● Objective: Copy out every line from the one containing "Task: Cancel with the 取消 button" down to the one containing "Instruction: Open test SETTINGS in bottom bar", with both of those lines included, and leave out the pictures.

● Information given:
+ + + + + + +

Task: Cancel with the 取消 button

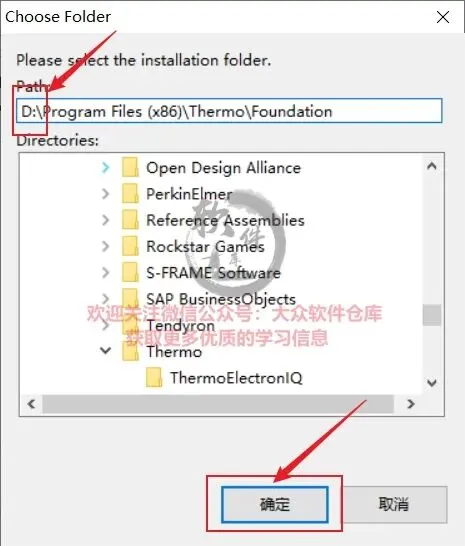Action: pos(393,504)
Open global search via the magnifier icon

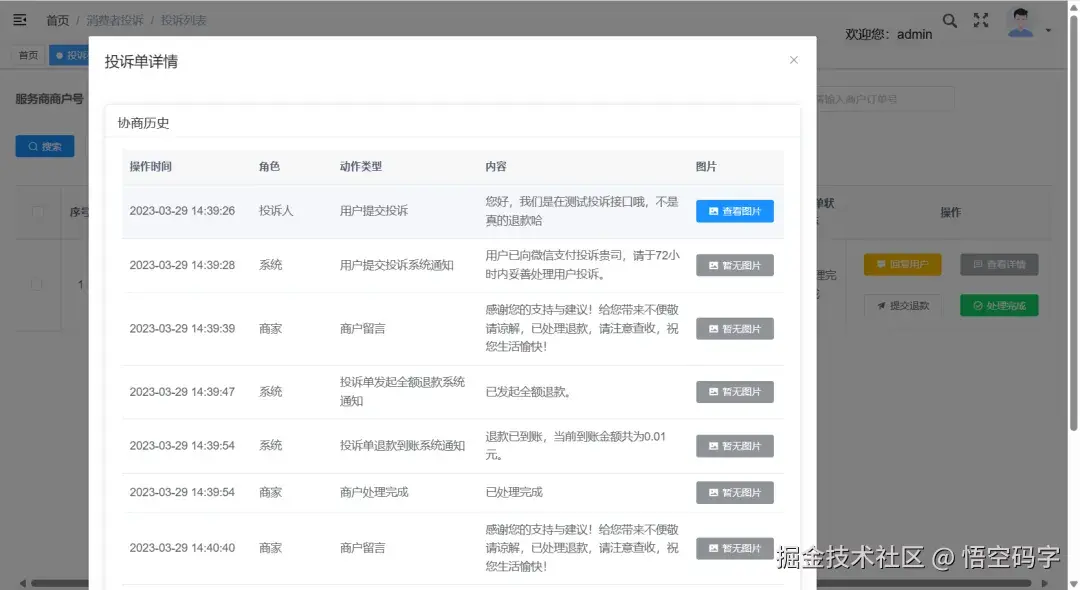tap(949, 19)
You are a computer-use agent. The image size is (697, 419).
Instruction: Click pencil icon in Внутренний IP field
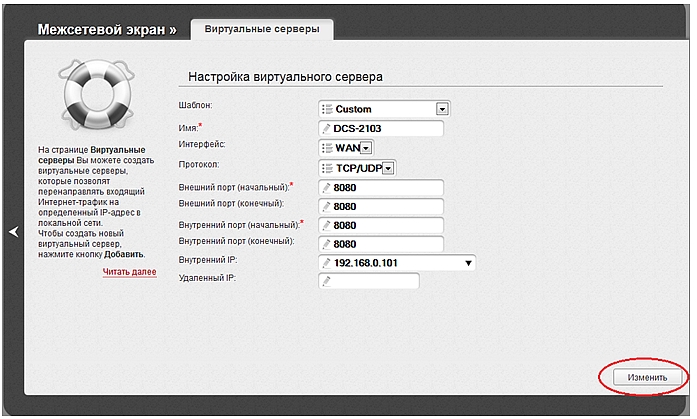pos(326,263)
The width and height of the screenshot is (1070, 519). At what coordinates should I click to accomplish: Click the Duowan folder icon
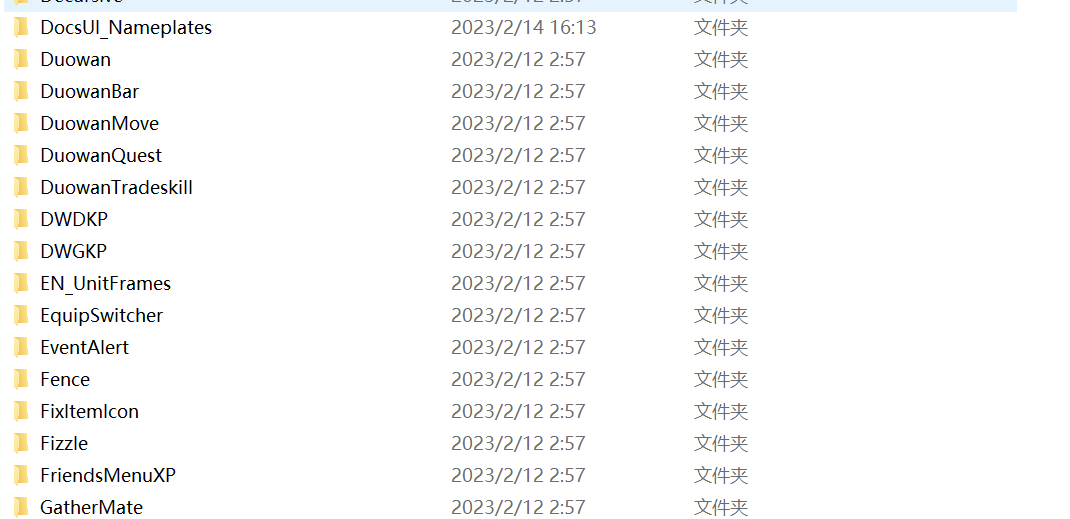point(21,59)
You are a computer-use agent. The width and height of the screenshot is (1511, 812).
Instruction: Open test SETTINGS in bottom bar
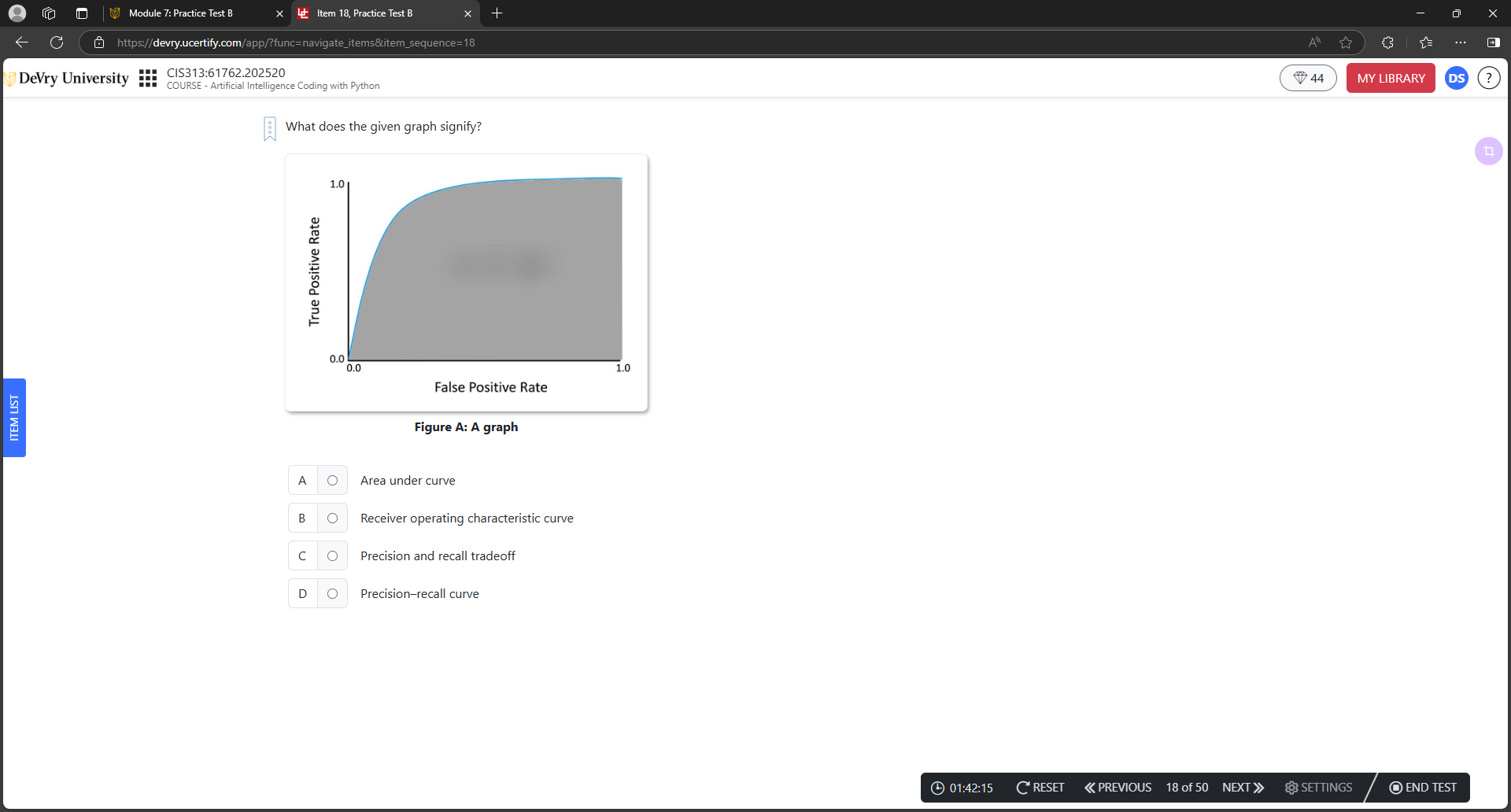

+ + + + + + +

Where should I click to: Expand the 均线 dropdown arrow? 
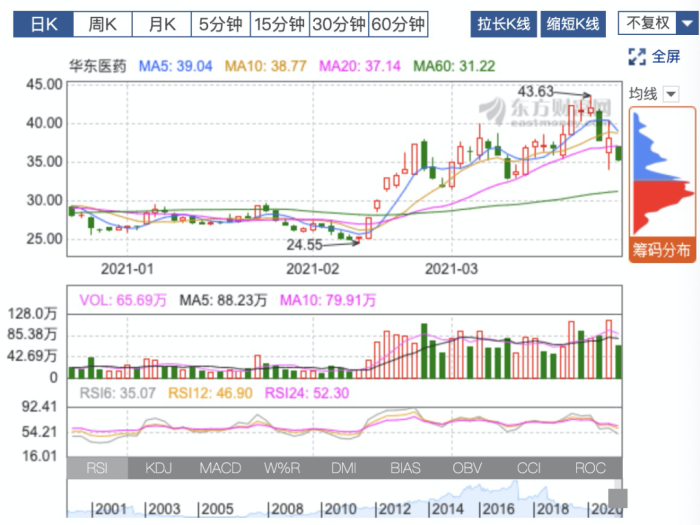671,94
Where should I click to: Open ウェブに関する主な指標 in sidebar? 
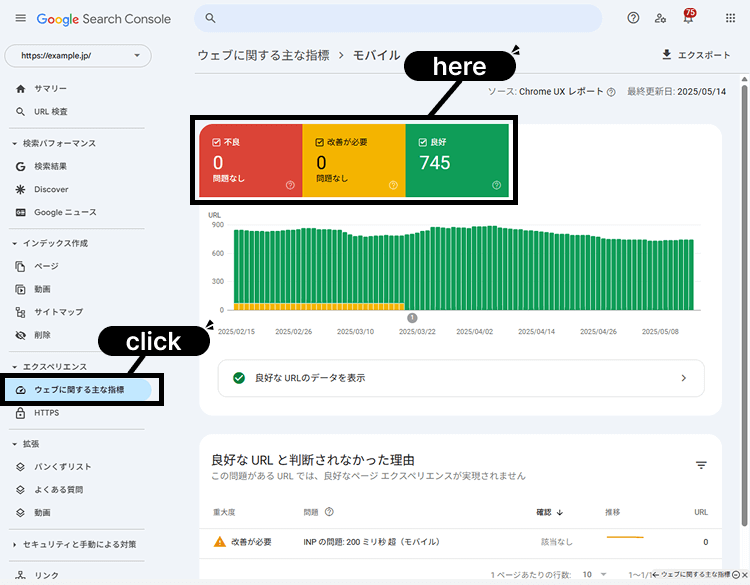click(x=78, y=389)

+ + + + + + +

● Answer to this exercise:
Task: Cancel with the 取消 button

Action: pos(393,504)
Open global search via the magnifier icon

tap(949, 19)
You are a computer-use agent. The image size is (697, 419).
Instruction: Click pencil icon in Внутренний IP field
pos(326,263)
The width and height of the screenshot is (1070, 519). At what coordinates should I click to accomplish: Click the Duowan folder icon
point(21,59)
You are a computer-use agent. The width and height of the screenshot is (1511, 812).
Instruction: Open test SETTINGS in bottom bar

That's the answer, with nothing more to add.